Saturday, October 14, 2023

Le nouveau Tamerlan

 


Mardi 20 octobre 1925


Par un hasard heureux, il n'y eut pas de vent hier soir, sans quoi tout Damas brûlait. Le spectacle de l'incendie était à la fois horrible et superbe....

J'avais le sentiment de revivre au temps de Tamerlan, car ce n'était que la réédition moderne de tous les viols que, dans l'histoire, subit cette ville vieille comme le monde. le décor, du reste, avait peu changé!... L'antique Jabal Qāsīūn, qui en a tant vu depuis qu'il arque son dos fauve; le Qalamūn sauvage, le lointain Jabal al-ʾAswad tabulaire regardaient ce soir, comme jadis, une scène presque familière.... De leur sommets, Damas devait sembler un bûcher funèbre dont les étincelles avaient allumé dans toute la Ġūṭa d'autres foyers tragiques.
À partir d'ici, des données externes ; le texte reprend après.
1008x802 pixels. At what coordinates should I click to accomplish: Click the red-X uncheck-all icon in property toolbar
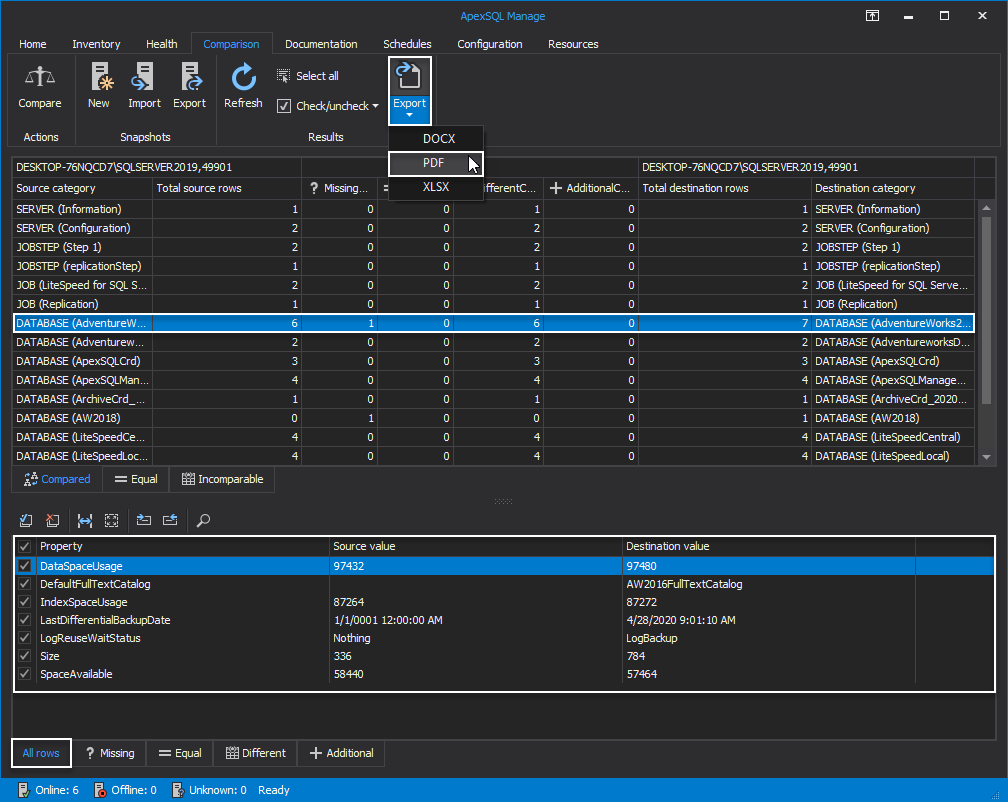tap(52, 520)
Damas et sa belle Ġūṭa embrasées comme au siècles de fer, aux siècles de nuit!! Quelle puissance funeste fait se renouveler aux cours des âges les mêmes gestes dans les mêmes lieux?... Dans un ciel d'encre une immense torche embrasée s'élevait, agitant un panache de fumée tournoyante, teintée de sang; les arbres s'enlevaient en une ligne crue et nette sur ce fond enflammé et les lointaines ouvertures des maisons sans toit de Šāġūr béaient, rouges de l'incendie qui les dévorait à l'intérieur. Les fenêtres éclairées de Bāb Tūma prenaient, sur ce fond d'un pourpre sombre, une teinte bleue verdâtre d'alcool à brûler, presque diabolique.
















Alice Poulleau. À Damas sous les bombes. Journal d'une Française pendant la révolte syrienne 1924 - 1926 (p. 89-90). Ed. Bretteville Frères, (Paris 1926).